(AP Photo/Luca Bruno)
Margaret McLean is the associate director and director of bioethics at the Markkula Center for Applied Ethics. Views are her own.
It’s official: novel coronavirus—SARS-CoV-2—has visited every continent except Antarctica and more than 100 countries. It is a pandemic. At the time of this writing, thousands of Americans have been infected, over 150 have died. Schools and colleges—including Santa Clara University—are shuttered; businesses locked down; restaurants and bars empty. It’s going to get worse before it gets better.
We stay home and keep six feet away from each other if we venture out. We wash our hands with the fanaticism of Lady Macbeth. All this to blunt the upward trending curve of infection and death. There is no soccer, basketball, hockey, or baseball; no London and Boston Marathons. We are running scared—mostly to the store to buy disinfectant, hand sanitizer, and—unexpectedly—toilet paper. Shelves stand empty.
We are likely to survive the panic-induced buying of toilet paper and, at my local grocery store, cupcakes. But the scarcity of adequate health care resources nationwide and globally paints a grim picture.
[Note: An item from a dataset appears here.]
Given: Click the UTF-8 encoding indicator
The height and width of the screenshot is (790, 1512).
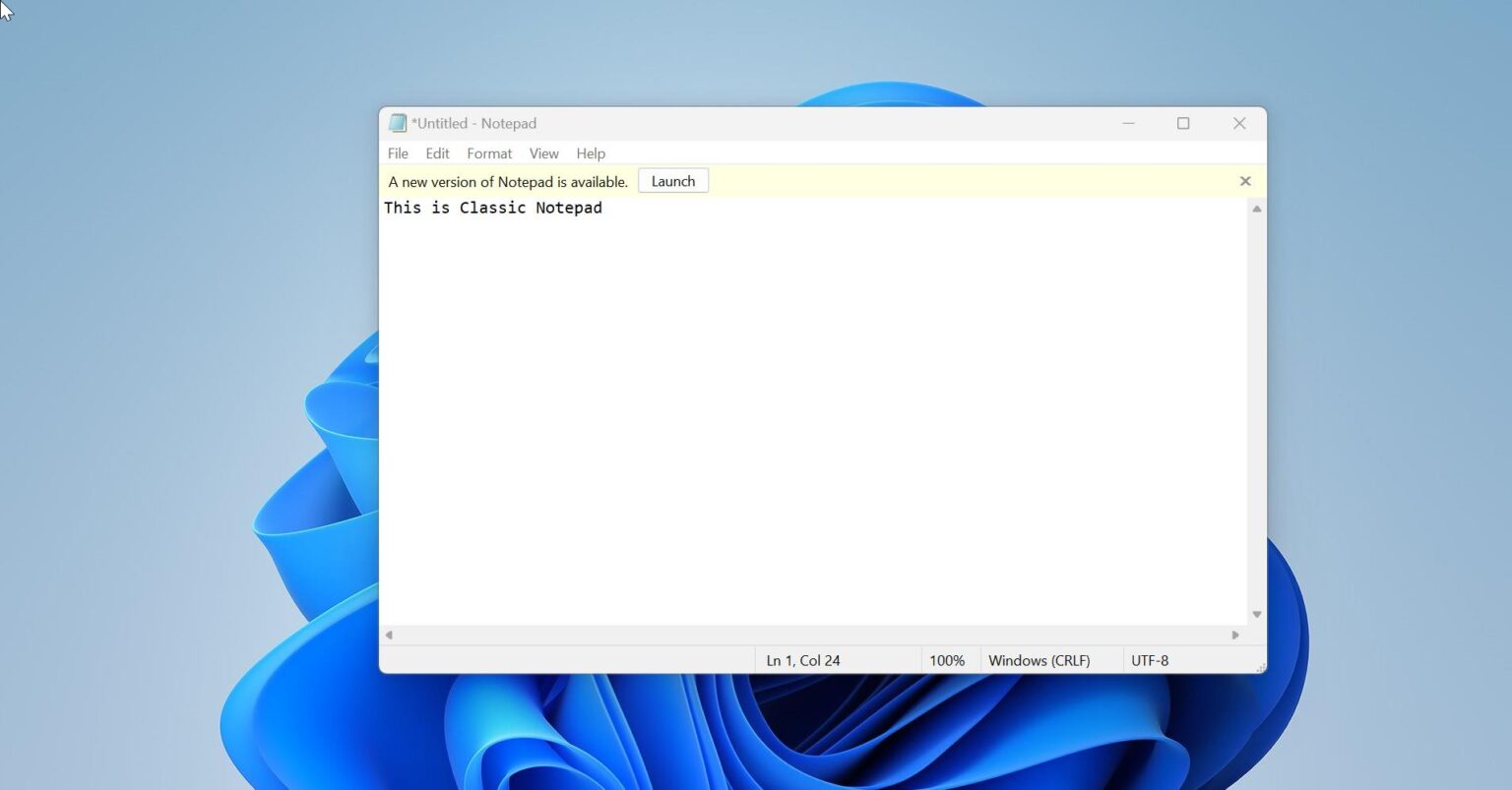Looking at the screenshot, I should [x=1150, y=661].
Consider the angst of a surgeon on the front line of the pandemic in Bergamo, Italy, as he waited—as we are doing now—for the tsunami of patients to hit:
“I myself looked with some amazement at the reorganization of the entire hospital in the previous week, when our current enemy was still in the shadows: the wards slowly ‘emptied,’ elective activities interrupted, intensive care unit freed to create as many beds as possible” leaving “an atmosphere of surreal silence and emptiness that we did not understand, waiting for a war that had yet to begin . . . Now, however, that need for beds in all its drama has arrived . . . The cases multiply, up to a rate of 15-20 hospitalizations a day all for the same reason. The results of the swabs now come one after the other: positive, positive, positive. Suddenly the emergency room is collapsing . . . ICU is full, and when ICUs are full, more are created. Each ventilator is like gold . . . Those wards that previously looked like ghosts are now saturated, ready to try to give their best for the sick, but exhausted. The staff is exhausted.”
Pandemic challenges our everyday ethical thinking as the unthinkable becomes thinkable and people die for want of a hospital bed or a ventilator. Everyday medical ethics in the United States rests on individual well-being and patient autonomy. Public health disasters refocus our ethics lens so that the everyday duty to care for individual patients is replaced by the duty to care for the community, and individual choice is supplanted by the common good. With a current prediction of thousands to millions of American deaths, we are coming to grips with the fact that not everyone needing an ICU bed or a ventilator will get one and that devastatingly painful, ethically defensible choices will need to be made.
Italy is now in triage mode. The number of patients needing intensive care beds exceeds capacity. The civil protection department of the Piedmont region, one of the hardest hit, is proposing to deny access to intensive care for those particularly vulnerable to COVID-19—anyone 80 or older and those in otherwise poor health. The unthinkable has become routine: the battle-tested principle to save those most likely to recover means that those who would have received care on a typical day are being sent home, likely to die.
Italy tells a cautionary tale, one that we must heed now. Here, as in Italy, there is a finite number of patients that can be treated all at once and the press of COVID-19 patients will surpass it. This nightmare has woken us up to the importance of social distancing, hand washing, and sheltering in place. We need to “flatten the curve” by slowing the speed at which the virus spreads in order to slow the rate of hospital admissions and ease the need for scarce resources—ventilators, hospital beds, and personal protective equipment for health care workers. Increasing supply will help some but only decreasing demand will save us from becoming Italy.
Put yourself in the shoes of an Italian physician deciding who gets the life-saving ICU bed—does life expectancy matter? Does having young children? Do those who can keep society functioning—health care workers, civic leaders, police, garbage collectors—go to the head of the line?
We have one shot to avoid these devastating choices. Now is the time to ditch ethics as usual, forgoing our individual choice, curtailing our freedom to move about in order to protect everybody, especially the most vulnerable. To quote an Italian journalist, “When everybody’s health is at stake, true freedom is to follow instructions”—shelter in place, keep your distance, wash your hands as if lives depend on it because they do.